### PROMPT
If a line below contains the word "учителя", count it; give only the total.
========================
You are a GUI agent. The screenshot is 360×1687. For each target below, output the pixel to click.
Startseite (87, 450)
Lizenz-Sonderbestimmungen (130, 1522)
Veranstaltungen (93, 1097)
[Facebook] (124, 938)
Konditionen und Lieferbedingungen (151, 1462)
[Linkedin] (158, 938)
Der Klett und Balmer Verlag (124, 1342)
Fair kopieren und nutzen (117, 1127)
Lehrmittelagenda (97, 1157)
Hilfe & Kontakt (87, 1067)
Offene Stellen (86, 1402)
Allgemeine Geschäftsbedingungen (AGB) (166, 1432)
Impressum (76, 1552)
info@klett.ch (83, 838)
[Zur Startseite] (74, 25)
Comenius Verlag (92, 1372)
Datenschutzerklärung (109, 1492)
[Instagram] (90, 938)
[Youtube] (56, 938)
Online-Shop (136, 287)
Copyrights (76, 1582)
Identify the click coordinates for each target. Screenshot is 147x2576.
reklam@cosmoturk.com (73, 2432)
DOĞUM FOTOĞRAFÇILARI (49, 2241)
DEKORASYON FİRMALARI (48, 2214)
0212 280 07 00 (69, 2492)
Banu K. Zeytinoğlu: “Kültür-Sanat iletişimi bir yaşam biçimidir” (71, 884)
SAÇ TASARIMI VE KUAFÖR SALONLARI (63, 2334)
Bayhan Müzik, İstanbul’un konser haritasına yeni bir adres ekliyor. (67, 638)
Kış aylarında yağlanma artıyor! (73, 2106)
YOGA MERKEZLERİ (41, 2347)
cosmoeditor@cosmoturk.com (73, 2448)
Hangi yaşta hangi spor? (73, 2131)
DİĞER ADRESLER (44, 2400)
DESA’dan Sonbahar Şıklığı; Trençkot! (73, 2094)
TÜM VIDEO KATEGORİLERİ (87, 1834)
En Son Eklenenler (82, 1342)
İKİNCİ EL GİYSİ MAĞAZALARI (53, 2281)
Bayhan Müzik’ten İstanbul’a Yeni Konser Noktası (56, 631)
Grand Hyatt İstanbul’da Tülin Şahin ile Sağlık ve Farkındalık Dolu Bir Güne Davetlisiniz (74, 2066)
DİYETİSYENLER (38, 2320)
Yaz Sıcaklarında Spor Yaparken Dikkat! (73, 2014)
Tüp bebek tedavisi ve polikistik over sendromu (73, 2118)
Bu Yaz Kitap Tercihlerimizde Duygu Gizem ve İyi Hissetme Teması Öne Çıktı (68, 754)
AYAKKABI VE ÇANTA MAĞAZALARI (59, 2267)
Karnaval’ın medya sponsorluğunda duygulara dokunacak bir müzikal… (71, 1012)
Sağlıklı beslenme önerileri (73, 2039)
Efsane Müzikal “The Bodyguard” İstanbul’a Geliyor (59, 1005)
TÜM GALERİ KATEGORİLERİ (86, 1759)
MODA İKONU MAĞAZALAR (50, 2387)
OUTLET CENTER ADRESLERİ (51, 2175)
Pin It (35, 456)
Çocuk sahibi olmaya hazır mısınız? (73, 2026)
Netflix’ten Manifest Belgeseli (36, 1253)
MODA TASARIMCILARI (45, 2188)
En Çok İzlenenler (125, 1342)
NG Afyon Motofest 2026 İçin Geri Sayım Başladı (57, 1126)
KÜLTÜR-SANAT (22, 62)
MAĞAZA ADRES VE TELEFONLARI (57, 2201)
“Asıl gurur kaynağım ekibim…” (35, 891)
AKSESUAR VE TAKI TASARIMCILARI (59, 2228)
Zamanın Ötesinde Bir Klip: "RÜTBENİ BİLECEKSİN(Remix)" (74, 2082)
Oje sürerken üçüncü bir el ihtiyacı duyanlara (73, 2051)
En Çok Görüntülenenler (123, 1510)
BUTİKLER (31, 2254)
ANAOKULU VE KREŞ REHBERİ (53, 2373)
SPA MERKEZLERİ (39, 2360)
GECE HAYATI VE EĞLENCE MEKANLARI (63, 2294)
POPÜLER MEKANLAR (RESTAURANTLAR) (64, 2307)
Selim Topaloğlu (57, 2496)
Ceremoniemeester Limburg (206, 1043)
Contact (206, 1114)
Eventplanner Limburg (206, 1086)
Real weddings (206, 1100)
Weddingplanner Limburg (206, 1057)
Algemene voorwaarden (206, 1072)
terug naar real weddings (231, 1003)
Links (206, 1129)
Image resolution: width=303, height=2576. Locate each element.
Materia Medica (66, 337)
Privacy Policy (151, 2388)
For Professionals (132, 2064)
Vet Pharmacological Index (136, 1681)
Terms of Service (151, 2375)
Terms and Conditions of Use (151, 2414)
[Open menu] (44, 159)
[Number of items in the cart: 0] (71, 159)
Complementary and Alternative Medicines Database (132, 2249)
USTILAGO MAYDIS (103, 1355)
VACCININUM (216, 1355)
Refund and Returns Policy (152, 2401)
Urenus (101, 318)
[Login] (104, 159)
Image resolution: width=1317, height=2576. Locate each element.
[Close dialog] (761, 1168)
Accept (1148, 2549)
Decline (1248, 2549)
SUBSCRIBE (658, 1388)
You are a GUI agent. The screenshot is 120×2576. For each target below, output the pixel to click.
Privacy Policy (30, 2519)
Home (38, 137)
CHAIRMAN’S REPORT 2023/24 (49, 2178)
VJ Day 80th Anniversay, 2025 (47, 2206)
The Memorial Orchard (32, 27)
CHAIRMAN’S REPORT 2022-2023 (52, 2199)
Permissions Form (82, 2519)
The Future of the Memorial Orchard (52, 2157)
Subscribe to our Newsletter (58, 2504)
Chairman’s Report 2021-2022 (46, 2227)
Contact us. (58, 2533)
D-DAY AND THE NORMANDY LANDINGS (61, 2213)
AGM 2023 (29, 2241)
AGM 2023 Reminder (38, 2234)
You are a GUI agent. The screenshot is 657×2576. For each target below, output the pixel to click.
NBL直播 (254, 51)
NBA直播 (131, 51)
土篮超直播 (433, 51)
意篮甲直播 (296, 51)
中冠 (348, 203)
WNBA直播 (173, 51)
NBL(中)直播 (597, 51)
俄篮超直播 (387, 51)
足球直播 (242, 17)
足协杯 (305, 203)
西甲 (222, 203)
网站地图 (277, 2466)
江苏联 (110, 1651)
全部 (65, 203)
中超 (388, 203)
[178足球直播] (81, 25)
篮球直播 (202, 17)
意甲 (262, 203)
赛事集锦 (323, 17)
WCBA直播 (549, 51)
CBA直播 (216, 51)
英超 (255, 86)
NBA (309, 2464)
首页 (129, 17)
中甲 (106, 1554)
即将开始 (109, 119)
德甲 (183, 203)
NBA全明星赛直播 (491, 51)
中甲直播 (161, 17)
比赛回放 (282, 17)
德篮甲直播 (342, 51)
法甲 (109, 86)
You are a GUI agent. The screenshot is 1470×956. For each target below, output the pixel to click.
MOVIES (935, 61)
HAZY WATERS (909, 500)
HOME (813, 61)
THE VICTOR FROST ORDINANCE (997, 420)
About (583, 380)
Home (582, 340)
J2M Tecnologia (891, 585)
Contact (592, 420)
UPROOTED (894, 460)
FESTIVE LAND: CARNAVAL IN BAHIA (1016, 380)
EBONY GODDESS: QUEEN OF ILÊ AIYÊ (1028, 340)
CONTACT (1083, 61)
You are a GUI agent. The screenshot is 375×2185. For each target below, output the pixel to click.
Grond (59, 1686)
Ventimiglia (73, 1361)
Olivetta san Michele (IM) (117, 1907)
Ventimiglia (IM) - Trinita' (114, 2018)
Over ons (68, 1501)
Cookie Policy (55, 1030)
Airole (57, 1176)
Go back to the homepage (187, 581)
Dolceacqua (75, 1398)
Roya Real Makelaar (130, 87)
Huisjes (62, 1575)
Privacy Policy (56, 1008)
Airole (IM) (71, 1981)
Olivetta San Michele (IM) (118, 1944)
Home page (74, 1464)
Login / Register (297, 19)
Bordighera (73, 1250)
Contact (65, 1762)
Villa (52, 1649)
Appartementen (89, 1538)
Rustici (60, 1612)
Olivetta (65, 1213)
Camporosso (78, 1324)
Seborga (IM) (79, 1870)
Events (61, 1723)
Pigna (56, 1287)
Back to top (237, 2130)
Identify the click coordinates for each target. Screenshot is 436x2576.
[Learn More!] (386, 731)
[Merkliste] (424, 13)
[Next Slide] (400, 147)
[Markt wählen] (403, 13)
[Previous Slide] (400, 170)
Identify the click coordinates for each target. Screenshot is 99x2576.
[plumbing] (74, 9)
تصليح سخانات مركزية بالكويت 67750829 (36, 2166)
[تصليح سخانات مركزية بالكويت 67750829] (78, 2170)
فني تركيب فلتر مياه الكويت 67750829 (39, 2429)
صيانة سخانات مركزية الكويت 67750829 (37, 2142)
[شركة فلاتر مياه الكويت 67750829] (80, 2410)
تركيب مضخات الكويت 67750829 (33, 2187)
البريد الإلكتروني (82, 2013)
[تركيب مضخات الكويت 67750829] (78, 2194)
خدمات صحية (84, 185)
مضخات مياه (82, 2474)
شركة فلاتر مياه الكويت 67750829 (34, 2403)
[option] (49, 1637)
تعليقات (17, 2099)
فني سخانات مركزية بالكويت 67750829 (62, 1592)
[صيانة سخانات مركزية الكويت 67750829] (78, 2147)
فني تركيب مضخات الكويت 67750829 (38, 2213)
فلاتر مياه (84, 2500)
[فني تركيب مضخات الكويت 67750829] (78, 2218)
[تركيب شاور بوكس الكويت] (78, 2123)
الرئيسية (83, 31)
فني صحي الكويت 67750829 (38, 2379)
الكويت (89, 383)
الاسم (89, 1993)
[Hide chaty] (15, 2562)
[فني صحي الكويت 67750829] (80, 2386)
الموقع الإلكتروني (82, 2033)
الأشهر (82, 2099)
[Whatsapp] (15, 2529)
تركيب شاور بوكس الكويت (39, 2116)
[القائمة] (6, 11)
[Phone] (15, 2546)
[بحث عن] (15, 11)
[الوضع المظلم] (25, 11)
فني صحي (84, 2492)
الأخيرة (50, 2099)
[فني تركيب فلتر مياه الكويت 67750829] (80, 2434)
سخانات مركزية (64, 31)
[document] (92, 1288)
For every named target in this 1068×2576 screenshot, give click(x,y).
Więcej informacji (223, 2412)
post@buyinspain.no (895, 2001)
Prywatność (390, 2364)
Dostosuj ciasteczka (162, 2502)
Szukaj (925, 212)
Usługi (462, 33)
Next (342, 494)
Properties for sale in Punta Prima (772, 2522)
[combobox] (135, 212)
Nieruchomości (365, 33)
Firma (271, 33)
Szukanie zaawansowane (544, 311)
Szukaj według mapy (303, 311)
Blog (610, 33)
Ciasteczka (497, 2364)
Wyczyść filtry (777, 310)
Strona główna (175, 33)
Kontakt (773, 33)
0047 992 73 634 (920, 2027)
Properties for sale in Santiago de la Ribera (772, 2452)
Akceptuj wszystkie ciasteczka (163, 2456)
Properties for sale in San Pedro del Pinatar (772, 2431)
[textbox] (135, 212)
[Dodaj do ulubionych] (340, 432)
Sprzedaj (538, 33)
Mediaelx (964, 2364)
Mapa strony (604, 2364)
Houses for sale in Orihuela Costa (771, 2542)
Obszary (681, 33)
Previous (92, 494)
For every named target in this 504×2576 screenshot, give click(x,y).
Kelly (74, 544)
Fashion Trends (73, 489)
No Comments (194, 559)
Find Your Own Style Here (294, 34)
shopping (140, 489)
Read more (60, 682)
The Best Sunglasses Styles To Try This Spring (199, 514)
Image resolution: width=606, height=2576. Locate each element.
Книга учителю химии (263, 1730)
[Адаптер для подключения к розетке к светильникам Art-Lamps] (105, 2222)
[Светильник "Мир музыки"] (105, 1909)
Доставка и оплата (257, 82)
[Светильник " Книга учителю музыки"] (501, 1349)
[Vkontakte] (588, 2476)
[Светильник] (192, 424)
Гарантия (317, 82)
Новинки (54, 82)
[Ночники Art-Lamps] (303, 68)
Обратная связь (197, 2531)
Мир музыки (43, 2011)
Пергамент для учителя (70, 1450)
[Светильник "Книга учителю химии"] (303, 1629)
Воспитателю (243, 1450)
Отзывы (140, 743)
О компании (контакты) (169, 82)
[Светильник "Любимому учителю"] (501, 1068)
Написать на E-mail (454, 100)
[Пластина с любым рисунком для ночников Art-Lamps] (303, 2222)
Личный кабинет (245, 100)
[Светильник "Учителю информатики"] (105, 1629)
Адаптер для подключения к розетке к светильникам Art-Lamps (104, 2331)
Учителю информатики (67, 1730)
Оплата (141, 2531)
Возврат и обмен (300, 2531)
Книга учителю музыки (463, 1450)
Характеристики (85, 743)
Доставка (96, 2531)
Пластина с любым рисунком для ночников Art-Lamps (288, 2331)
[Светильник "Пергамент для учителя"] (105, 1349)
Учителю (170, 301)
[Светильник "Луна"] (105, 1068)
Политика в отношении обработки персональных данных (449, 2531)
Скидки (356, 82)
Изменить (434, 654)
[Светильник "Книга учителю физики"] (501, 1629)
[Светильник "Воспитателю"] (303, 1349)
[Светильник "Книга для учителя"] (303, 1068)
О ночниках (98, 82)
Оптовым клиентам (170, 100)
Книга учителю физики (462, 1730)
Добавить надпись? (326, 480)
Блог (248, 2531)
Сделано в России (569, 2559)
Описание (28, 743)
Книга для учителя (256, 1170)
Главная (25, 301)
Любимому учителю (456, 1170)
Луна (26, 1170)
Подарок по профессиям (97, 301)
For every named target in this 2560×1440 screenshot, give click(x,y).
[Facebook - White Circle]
========================
### ANSWER AREA
4